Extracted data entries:
__________
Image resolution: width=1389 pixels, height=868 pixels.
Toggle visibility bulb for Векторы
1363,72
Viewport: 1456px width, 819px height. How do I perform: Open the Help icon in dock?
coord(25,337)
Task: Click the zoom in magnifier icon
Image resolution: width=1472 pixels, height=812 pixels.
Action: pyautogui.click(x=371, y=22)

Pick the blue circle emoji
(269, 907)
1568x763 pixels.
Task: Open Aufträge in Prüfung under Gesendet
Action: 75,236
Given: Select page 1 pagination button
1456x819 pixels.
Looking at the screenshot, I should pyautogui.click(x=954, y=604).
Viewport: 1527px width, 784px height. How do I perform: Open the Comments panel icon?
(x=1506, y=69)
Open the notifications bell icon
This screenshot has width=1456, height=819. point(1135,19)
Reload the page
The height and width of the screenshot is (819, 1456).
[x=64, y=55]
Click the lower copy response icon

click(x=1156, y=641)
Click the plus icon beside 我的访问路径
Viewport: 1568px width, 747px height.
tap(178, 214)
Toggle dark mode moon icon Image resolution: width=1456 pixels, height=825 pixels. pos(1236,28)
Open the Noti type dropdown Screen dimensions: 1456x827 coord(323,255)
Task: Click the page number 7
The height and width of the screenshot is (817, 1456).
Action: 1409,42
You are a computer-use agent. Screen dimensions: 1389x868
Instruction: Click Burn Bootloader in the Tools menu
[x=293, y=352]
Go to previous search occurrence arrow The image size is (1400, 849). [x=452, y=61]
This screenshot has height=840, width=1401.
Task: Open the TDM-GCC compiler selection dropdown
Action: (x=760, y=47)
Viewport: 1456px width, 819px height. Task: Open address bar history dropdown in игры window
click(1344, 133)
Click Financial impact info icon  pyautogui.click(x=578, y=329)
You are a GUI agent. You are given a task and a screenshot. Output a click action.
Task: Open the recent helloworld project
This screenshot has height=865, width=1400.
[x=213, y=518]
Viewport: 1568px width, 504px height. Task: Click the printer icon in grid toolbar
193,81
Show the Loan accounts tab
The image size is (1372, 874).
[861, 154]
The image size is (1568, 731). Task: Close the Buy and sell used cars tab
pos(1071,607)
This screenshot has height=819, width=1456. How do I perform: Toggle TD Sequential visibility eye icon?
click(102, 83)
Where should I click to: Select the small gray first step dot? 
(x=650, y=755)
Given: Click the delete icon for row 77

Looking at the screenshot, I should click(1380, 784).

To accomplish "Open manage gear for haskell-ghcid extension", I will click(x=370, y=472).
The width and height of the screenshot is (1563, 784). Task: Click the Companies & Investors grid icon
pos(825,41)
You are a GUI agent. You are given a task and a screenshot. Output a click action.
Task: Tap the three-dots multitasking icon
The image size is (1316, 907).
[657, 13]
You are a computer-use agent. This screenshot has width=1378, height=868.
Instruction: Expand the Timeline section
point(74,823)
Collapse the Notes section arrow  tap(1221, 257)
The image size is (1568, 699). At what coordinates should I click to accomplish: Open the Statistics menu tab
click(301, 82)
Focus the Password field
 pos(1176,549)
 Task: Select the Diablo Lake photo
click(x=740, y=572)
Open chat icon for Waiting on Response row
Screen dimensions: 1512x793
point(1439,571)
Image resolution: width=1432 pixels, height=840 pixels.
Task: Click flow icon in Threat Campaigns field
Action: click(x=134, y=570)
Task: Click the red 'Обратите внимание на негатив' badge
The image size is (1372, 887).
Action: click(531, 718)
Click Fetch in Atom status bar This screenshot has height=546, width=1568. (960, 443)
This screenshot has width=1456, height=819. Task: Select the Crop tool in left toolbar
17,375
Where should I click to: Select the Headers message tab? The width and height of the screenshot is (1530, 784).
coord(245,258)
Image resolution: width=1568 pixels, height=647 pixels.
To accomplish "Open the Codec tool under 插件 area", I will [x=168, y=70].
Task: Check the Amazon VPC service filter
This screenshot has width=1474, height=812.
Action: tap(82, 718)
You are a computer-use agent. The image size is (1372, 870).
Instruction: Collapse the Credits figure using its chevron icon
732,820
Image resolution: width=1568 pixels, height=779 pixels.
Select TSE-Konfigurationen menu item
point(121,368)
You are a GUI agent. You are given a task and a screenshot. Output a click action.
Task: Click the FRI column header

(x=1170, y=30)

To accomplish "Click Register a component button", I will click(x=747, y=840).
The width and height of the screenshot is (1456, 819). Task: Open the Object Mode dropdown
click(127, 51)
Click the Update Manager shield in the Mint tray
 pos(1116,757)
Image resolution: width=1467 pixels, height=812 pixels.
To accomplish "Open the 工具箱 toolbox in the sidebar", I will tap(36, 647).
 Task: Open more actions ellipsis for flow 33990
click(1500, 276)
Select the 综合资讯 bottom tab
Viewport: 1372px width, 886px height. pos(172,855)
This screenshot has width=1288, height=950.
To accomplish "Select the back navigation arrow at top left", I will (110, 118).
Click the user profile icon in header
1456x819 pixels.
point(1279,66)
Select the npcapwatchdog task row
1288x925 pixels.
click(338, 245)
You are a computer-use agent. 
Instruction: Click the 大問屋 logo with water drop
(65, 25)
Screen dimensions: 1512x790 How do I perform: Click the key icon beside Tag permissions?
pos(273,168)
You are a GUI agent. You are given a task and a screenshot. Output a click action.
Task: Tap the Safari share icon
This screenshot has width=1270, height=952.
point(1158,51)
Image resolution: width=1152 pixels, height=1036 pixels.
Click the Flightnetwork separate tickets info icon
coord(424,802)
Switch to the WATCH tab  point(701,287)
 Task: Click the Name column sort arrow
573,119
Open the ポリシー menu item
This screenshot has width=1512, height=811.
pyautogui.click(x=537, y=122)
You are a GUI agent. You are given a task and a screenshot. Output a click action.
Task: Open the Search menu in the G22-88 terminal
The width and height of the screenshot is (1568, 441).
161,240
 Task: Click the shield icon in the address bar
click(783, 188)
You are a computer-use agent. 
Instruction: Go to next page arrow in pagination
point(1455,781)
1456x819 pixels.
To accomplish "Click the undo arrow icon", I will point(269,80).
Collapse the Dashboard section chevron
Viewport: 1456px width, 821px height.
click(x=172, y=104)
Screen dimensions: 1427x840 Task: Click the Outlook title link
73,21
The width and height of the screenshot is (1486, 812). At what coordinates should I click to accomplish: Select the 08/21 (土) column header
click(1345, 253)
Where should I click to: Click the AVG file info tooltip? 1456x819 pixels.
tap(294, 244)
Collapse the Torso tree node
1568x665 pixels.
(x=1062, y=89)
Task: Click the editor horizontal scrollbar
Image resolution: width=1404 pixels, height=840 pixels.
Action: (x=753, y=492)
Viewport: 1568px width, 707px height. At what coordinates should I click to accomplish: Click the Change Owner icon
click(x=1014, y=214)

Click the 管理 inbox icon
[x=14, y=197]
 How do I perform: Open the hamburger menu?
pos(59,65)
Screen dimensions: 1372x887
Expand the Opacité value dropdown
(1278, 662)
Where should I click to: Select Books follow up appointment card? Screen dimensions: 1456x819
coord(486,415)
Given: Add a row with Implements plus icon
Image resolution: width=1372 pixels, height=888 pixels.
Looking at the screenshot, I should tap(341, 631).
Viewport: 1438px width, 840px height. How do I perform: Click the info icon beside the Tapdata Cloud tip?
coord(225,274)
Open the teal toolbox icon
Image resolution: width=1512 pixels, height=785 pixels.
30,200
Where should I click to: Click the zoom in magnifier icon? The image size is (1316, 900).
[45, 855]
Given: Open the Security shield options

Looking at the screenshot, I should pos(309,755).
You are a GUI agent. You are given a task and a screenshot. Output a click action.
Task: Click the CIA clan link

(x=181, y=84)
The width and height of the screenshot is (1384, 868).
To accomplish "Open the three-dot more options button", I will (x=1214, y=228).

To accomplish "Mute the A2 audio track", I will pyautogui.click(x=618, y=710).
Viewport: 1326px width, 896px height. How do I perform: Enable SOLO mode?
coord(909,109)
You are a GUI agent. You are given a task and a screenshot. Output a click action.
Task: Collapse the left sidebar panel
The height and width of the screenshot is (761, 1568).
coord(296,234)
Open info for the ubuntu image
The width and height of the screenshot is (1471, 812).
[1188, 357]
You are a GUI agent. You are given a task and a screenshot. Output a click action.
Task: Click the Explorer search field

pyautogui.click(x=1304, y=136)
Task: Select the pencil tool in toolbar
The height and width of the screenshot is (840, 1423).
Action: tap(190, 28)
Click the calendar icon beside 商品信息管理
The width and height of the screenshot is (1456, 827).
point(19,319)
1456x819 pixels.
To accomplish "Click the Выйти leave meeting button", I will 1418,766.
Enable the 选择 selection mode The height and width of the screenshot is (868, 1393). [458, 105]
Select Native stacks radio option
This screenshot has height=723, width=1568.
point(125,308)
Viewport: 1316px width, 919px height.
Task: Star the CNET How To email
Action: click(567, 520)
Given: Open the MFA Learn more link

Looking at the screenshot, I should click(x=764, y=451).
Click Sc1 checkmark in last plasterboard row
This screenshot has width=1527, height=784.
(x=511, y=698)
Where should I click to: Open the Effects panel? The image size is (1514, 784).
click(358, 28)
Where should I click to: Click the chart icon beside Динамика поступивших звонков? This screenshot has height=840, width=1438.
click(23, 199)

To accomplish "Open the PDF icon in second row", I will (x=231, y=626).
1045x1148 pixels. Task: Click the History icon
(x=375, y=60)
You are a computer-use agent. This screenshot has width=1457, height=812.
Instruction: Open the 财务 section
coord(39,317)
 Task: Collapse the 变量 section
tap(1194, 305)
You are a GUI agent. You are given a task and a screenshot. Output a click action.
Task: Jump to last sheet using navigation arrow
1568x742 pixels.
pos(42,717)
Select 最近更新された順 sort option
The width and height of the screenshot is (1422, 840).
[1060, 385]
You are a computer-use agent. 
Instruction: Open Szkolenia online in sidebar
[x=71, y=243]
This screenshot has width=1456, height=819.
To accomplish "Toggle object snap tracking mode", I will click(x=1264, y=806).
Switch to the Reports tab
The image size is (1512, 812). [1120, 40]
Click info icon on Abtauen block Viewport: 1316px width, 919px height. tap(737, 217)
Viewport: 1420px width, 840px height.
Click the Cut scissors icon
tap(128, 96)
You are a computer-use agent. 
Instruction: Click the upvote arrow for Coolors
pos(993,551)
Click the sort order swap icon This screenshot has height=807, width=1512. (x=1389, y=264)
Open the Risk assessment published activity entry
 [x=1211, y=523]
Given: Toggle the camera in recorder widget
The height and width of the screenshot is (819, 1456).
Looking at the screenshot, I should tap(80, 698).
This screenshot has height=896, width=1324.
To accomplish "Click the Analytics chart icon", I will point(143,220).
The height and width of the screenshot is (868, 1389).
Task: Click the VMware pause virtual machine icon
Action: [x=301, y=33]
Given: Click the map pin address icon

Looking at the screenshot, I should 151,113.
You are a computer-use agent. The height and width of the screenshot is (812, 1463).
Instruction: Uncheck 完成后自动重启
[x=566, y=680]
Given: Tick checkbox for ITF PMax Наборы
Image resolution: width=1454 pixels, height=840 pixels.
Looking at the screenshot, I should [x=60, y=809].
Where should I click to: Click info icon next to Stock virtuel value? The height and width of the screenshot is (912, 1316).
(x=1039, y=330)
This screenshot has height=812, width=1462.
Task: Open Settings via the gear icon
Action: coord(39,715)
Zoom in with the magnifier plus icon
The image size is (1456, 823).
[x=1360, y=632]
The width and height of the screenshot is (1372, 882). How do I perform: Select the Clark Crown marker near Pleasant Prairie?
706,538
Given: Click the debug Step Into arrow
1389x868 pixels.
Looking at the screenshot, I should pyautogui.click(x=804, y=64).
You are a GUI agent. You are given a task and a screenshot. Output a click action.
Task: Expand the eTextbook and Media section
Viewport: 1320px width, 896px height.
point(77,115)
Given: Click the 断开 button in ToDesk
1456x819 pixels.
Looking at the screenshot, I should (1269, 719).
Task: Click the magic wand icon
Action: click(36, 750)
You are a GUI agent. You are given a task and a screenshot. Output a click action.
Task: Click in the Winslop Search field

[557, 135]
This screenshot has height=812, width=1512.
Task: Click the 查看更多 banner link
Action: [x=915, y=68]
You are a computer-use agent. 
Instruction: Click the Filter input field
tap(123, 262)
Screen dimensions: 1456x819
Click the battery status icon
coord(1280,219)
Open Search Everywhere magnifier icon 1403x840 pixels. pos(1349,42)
__________
Activity: Search the records for the word "plus". Copy each line where it appears.

Solution below:
Click the plus icon beside 我的访问路径
Given: Add a row with Implements plus icon
Zoom in with the magnifier plus icon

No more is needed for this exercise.